Set Up Automatic Robots.txt

Overview

Protect sensitive content from unwanted scraping with a continuously updating robots.txt that stays up to date with the latest bots automatically.

1. Create a New Project

Sign up for Dark Visitors
Navigate to the Projects page
Click the New Project button
Enter your website details
Click Create

2. Copy Your Access Token

Click on your project
Click Settings
Copy your access token

3. Serve the Robots.txt

WordPress Node.js REST API Shopify Python PHP

Call the Robots.txt API to generate a new robots.txt. Do this periodically (e.g. once per day), then cache and serve the result.

The Request

Endpoint
URL	`https://api.darkvisitors.com/robots-txts`
HTTP Method	`POST`
Headers
`Authorization`	A bearer token with your project's access token (e.g. `Bearer 48d7dcbd-fc44-4b30-916b-2a5955c8ee42`).
`Content-Type`	This needs to be set to `application/json`
Body
`agent_types`	An array of agent types. Agent types include `AI Assistant`, `AI Data Scraper`, `AI Search Crawler`, and `Undocumented AI Agent`.
`disallow`	A string specifying which URLs are disallowed. Defaults to `/` to disallow all URLs.

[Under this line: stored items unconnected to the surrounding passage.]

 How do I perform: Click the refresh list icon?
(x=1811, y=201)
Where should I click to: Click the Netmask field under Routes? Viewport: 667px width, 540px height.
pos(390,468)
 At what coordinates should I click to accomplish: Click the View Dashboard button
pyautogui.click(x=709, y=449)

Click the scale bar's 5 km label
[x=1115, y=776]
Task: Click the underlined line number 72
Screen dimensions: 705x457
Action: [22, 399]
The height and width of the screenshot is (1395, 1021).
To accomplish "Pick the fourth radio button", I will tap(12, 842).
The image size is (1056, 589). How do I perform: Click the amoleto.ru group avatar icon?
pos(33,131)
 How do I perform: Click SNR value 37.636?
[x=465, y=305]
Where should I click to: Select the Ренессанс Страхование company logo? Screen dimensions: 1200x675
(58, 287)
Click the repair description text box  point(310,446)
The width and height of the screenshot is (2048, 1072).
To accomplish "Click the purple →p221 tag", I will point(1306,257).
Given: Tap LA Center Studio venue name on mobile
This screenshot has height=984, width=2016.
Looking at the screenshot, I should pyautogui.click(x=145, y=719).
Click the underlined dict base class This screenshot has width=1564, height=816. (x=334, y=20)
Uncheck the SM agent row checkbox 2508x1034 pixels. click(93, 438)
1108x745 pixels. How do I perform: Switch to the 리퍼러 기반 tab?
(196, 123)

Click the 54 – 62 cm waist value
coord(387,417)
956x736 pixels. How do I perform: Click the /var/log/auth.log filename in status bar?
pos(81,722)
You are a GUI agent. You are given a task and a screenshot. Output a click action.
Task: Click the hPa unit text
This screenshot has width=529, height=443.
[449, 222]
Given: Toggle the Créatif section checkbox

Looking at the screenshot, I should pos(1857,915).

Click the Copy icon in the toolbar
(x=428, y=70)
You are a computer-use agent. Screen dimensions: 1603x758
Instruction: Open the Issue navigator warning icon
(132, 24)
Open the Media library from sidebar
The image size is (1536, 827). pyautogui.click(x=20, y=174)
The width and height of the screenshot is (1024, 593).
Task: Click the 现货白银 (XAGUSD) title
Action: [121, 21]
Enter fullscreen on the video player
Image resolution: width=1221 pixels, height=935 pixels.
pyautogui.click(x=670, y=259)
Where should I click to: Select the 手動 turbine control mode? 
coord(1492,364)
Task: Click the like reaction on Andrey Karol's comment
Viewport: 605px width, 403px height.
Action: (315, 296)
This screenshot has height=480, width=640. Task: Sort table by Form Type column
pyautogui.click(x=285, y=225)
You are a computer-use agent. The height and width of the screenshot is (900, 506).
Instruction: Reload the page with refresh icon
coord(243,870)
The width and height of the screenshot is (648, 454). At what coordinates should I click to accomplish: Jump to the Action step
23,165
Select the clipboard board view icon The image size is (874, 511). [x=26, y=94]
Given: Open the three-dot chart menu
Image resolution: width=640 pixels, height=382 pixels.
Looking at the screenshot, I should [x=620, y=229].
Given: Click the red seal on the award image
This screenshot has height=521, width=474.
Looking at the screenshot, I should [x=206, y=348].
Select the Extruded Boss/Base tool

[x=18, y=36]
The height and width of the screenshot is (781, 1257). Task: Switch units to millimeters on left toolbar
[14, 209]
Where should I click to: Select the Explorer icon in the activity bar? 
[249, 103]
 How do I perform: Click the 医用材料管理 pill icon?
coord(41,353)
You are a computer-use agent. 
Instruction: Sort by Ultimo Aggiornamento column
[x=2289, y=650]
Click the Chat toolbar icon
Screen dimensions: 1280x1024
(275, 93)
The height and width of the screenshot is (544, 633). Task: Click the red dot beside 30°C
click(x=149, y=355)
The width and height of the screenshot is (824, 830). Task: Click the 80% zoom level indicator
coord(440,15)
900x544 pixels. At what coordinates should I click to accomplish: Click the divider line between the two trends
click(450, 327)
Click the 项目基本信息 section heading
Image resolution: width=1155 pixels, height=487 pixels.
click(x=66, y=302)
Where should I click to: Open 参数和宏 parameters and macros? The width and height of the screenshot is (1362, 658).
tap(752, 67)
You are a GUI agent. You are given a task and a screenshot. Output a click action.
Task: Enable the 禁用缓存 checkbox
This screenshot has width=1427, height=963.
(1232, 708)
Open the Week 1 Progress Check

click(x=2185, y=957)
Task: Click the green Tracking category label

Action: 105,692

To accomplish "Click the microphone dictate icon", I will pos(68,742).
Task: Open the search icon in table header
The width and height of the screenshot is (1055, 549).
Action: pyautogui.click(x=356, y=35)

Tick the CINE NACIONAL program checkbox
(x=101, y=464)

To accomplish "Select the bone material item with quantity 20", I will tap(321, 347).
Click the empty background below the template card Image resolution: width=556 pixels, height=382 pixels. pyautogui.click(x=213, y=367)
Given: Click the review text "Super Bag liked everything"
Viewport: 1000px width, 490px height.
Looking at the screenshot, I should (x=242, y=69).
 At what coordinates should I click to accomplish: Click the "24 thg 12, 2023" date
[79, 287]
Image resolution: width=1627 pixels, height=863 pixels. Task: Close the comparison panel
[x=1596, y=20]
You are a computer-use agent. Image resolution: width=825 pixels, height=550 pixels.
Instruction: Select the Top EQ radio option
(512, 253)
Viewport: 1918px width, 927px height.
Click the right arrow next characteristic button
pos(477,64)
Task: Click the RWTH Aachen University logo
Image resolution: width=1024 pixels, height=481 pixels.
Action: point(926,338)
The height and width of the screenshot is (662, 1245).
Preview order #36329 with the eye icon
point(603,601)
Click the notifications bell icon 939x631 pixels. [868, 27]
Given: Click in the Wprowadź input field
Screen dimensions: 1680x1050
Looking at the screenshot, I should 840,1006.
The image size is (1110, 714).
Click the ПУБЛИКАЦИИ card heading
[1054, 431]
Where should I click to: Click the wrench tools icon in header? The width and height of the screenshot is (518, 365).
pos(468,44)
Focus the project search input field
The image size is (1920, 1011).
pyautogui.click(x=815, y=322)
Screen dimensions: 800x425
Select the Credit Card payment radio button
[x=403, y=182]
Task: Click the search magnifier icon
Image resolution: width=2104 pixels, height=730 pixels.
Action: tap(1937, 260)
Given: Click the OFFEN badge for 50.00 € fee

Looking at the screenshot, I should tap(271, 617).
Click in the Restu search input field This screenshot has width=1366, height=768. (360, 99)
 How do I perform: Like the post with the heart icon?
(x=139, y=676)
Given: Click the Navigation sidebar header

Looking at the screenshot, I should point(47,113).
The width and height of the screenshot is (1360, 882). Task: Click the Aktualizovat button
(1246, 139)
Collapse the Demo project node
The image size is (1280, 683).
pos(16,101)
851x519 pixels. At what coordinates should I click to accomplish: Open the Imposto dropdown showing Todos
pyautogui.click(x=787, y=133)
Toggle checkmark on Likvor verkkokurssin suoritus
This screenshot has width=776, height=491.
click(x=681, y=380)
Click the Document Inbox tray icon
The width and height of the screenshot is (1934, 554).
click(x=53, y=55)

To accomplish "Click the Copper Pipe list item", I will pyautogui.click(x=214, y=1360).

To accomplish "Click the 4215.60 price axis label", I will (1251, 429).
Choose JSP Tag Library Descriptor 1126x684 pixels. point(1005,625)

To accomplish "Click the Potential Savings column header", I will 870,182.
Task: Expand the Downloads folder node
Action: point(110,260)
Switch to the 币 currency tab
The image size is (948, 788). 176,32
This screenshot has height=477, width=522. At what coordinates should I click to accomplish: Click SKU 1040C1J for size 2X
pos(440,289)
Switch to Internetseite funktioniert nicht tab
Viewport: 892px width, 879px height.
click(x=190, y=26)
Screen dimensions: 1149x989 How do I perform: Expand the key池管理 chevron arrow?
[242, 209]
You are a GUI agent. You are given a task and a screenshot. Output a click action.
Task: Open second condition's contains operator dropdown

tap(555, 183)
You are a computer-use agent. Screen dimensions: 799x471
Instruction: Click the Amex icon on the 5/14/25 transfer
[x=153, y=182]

The response body is a robots.txt in text/plain format. You can use this as is, or append additional lines to include things like sitemap directives. Cache and serve this as your website's robots.txt.

Example

This cURL example generates a robots.txt that blocks all known AI data scrapers and undocumented AI agents from all URLs.

curl -X POST https://api.darkvisitors.com/robots-txts \
-H "Authorization: Bearer ${ACCESS_TOKEN}" \
-H "Content-Type: application/json" \
-d '{
    "agent_types": [
        "AI Data Scraper",
        "Undocumented AI Agent"
    ],
    "disallow": "/"
}'